Sense and sensibility

HIDDEN AGENDA -
Business journalists can indeed be privileged, since most of the time, they get to be a real "fly on the wall" and be a witness to some of the country’s most interesting corporate stories, and boardroom dramas.

The most recent one, and still developing, has to do with the Philippines’ second-largest shipping company, Negros Navigation Co. (Nenaco).

Nenaco is an institution – it has been around for nearly 75 years – and it has been for most of that time the only real carrier of choice for passengers and cargo shippers between the ports of Manila, Bacolod, Iloilo and other cities in the Visayas. Like many companies, it too has gone through its share of ups and downs, and has lived more than nine lives. Its most recent life has taken place under the majority ownership of conglomerate Metro Pacific Corp.
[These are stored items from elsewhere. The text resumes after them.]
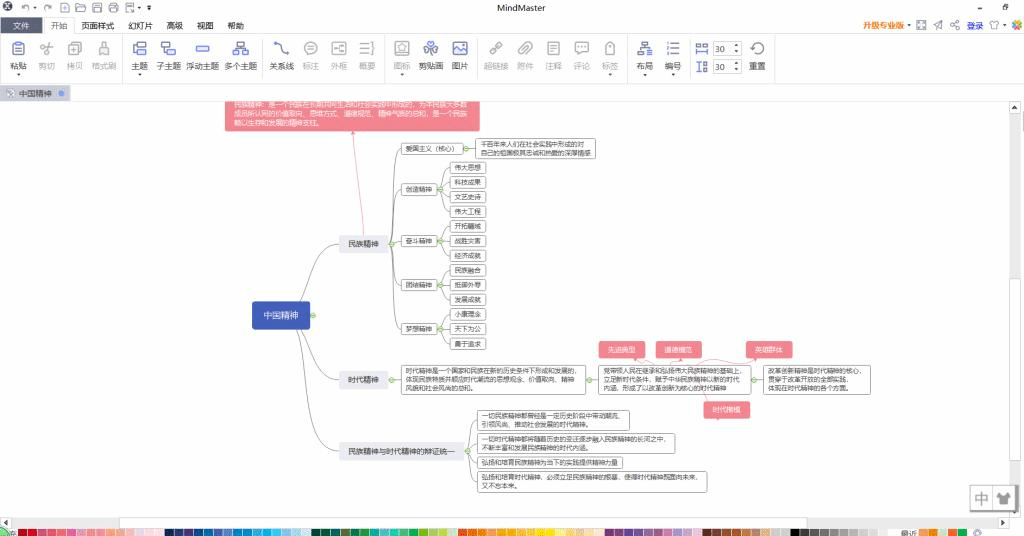
Task: Click the share icon beside 登录
Action: click(x=955, y=25)
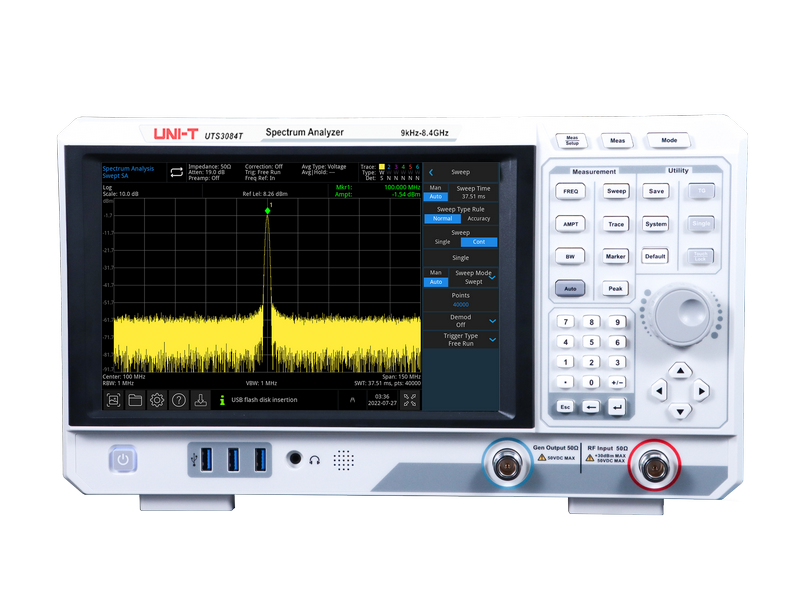The width and height of the screenshot is (800, 600).
Task: Tap the full-screen expand icon
Action: pyautogui.click(x=408, y=400)
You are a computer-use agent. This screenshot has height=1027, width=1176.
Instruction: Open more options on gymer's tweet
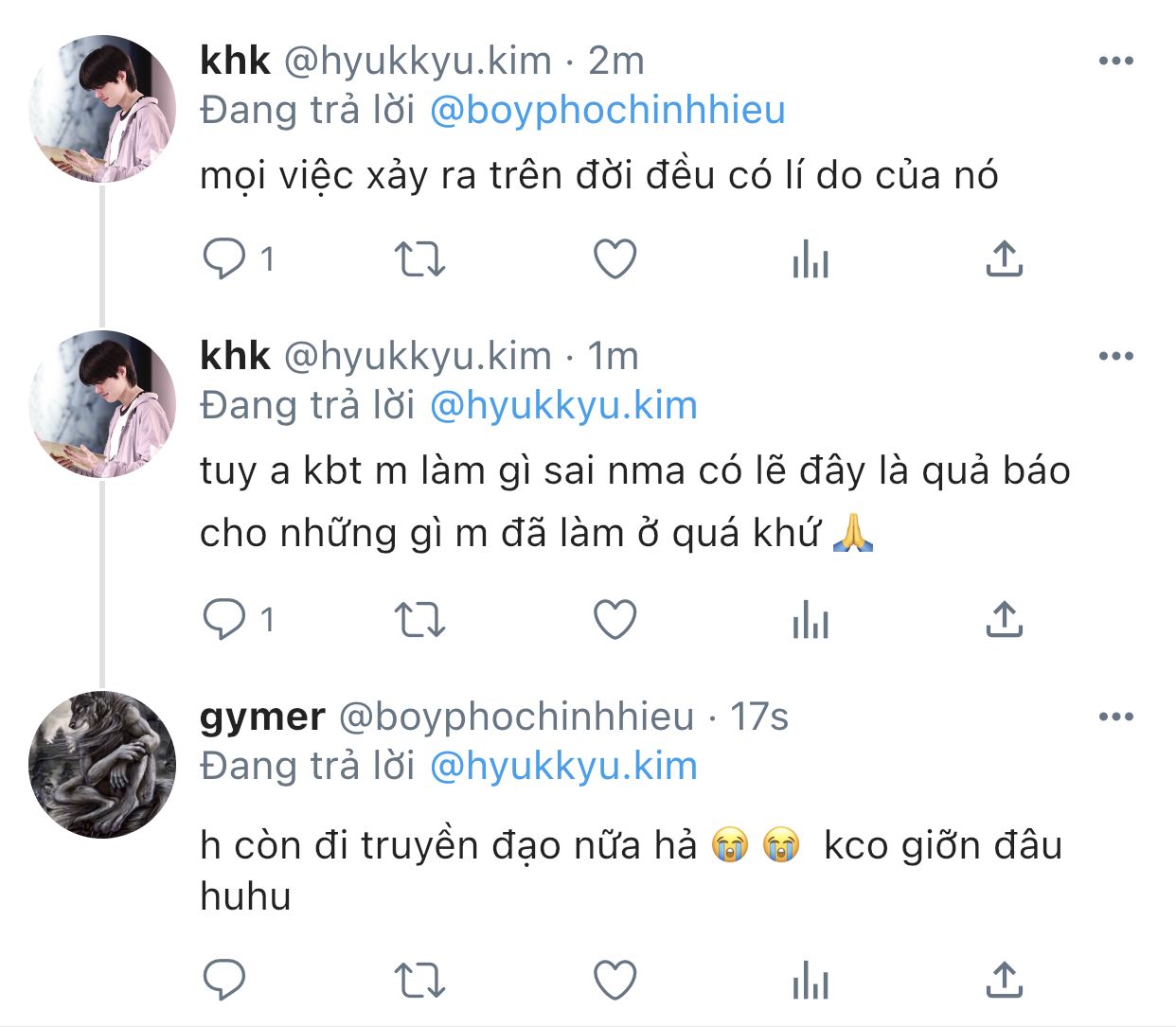pos(1116,717)
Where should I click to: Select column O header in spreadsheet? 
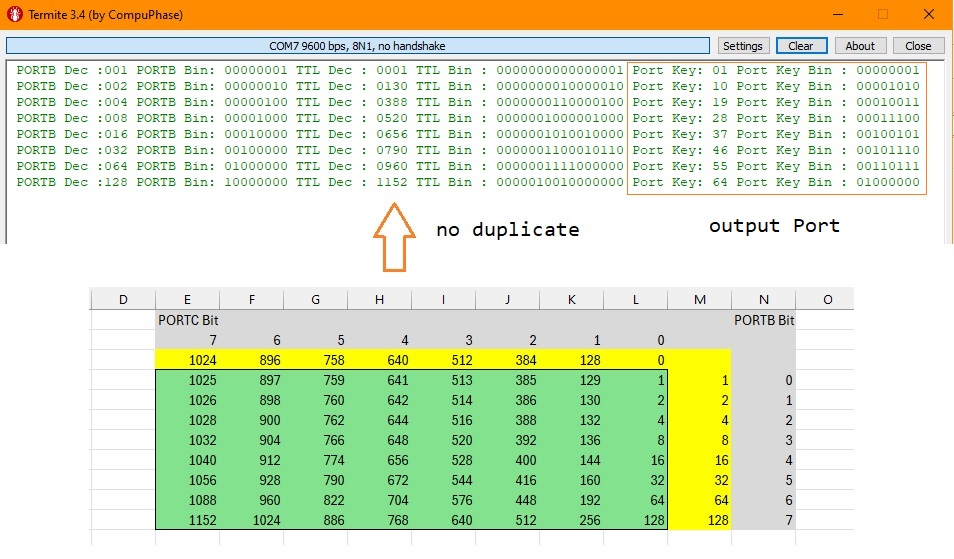(x=827, y=299)
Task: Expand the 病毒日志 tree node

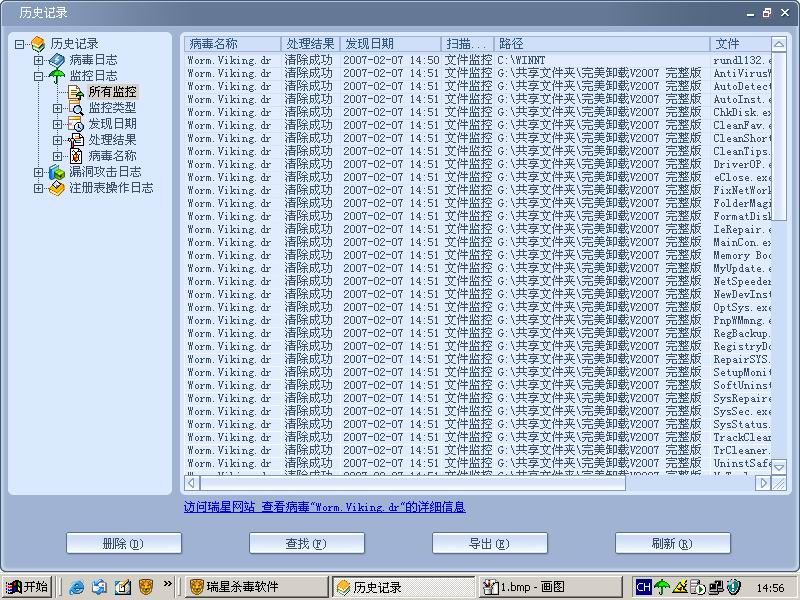Action: [x=39, y=60]
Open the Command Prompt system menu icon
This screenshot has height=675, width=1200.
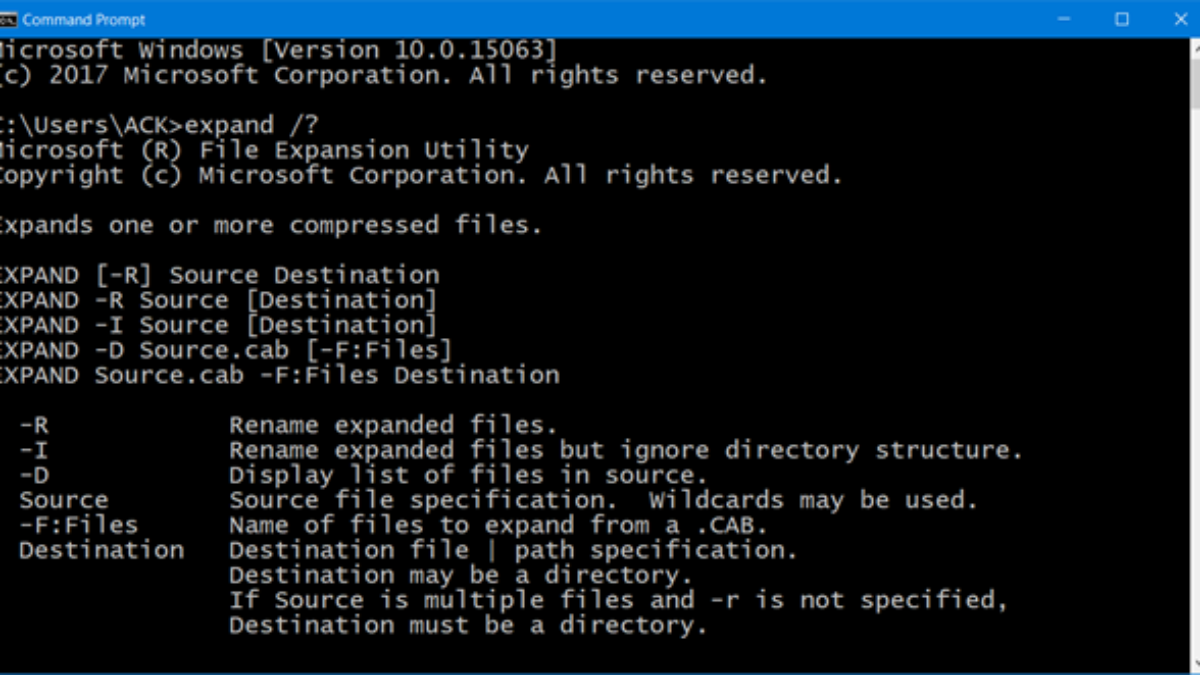pyautogui.click(x=9, y=19)
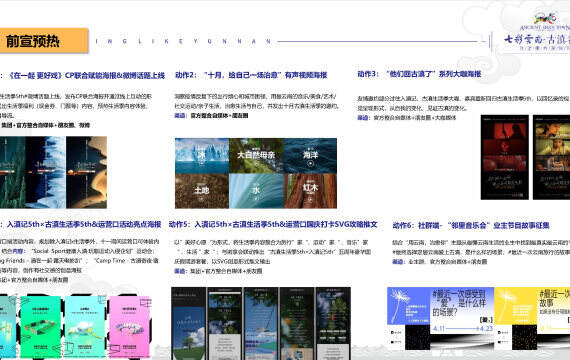Select the bright green activity poster
Viewport: 570px width, 360px height.
pos(41,326)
Metro Pacific purchased a controlling stake in Nenaco in 1998, and had been realizing a poor return on its investment. That is, until about 18 months ago, when Metro Pacific introduced a new management team into Nenaco, comprised of former First Pacific and Metro Pacific executives with long experience in financial and corporate restructurings. The team, headed by Nenaco president Conrado Carballo and special advisor Seumas Gallagher, were given free reign to turn the company around, with one caveat: They had to accomplish their turnaround without any cash support from Metro Pacific, and they were given only a year to begin producing substantial results.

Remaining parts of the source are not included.